Dean has time to wonder what the hell that means, just as Sam bounds back into the centre of the room, this time towing another unsuspecting victim by the hand.

"So, come on – spill. Who's the hottie?" Sam says, in that way that suggests he's fighting to remain casual because he wants Dean to squirm in his own curiosity.

And Dean is squirming, to be fair.

Though, if anything, Cas is squirming more.

Sam finally lets his excitement overthrow his desire to keep Dean hanging, mainly because his brother is just standing there in surprised silence.

"Dean, this is Castiel." Sam announces, "He's from my gym." He grins broadly. "I...uh...kind of ambushed him with the whole 'family retreat' thing." He twists to look at Castiel sweetly. "You forgive me right?"

Castiel smiles tightly.

"So, Dean, Castiel – Castiel, Dean." Sam gestures between them. "Someone else can talk now."

Cas, Castiel – raises his hand for Dean to shake, an apology easy to read in his eyes.

"Almost everyone calls me Cas." He says, Dean reads it as, 'I wasn't lying to you. I had no idea this was going to happen. I'm sorry.'

"So...tell us about this guy." His Mom presses.

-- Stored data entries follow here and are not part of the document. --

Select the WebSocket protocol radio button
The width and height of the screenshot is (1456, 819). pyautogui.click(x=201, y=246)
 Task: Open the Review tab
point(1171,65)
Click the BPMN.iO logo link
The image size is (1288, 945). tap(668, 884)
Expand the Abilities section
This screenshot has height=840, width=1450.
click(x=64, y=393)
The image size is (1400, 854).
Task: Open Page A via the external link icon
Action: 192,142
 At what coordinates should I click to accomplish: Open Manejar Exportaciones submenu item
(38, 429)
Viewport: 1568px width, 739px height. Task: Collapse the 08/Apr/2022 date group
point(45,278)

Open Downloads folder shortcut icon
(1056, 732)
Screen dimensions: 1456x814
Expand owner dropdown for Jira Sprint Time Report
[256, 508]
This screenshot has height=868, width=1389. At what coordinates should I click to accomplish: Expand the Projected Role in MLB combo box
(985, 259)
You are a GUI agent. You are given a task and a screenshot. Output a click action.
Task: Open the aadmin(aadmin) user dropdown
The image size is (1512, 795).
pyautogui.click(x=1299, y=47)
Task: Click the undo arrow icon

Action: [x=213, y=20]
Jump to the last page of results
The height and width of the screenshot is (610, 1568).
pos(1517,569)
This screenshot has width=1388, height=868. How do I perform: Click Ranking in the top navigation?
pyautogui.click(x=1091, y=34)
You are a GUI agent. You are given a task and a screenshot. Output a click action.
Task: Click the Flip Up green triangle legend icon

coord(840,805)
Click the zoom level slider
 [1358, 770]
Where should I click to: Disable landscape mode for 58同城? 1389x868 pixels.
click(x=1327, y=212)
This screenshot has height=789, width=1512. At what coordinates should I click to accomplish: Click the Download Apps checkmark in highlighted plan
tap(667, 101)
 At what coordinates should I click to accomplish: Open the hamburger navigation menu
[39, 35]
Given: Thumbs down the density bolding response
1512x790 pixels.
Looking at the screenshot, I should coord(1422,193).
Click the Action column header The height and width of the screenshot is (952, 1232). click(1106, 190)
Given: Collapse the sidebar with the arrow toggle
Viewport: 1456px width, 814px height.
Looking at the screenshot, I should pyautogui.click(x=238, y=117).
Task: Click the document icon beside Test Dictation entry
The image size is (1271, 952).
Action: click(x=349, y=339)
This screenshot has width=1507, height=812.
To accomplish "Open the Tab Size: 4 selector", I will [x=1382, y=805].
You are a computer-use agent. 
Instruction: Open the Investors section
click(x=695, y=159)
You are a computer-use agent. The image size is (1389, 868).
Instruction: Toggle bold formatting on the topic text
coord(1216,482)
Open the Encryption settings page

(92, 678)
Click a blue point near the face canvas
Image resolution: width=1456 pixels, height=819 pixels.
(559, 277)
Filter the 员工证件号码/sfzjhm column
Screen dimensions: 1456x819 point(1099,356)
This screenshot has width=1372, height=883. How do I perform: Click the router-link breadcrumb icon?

Dean winces internally. Castiel casts his eyes down to the floor, a slight flush creeping up to his cheek bones.

"Actually...I'm going to take Ben for a drive." Dean says, realising that he's still kind of holding Castiel's hand. He gives it one more decisive shake and lets it fall back out of his grip.

"It was nice meeting you." He says, already walking out the door.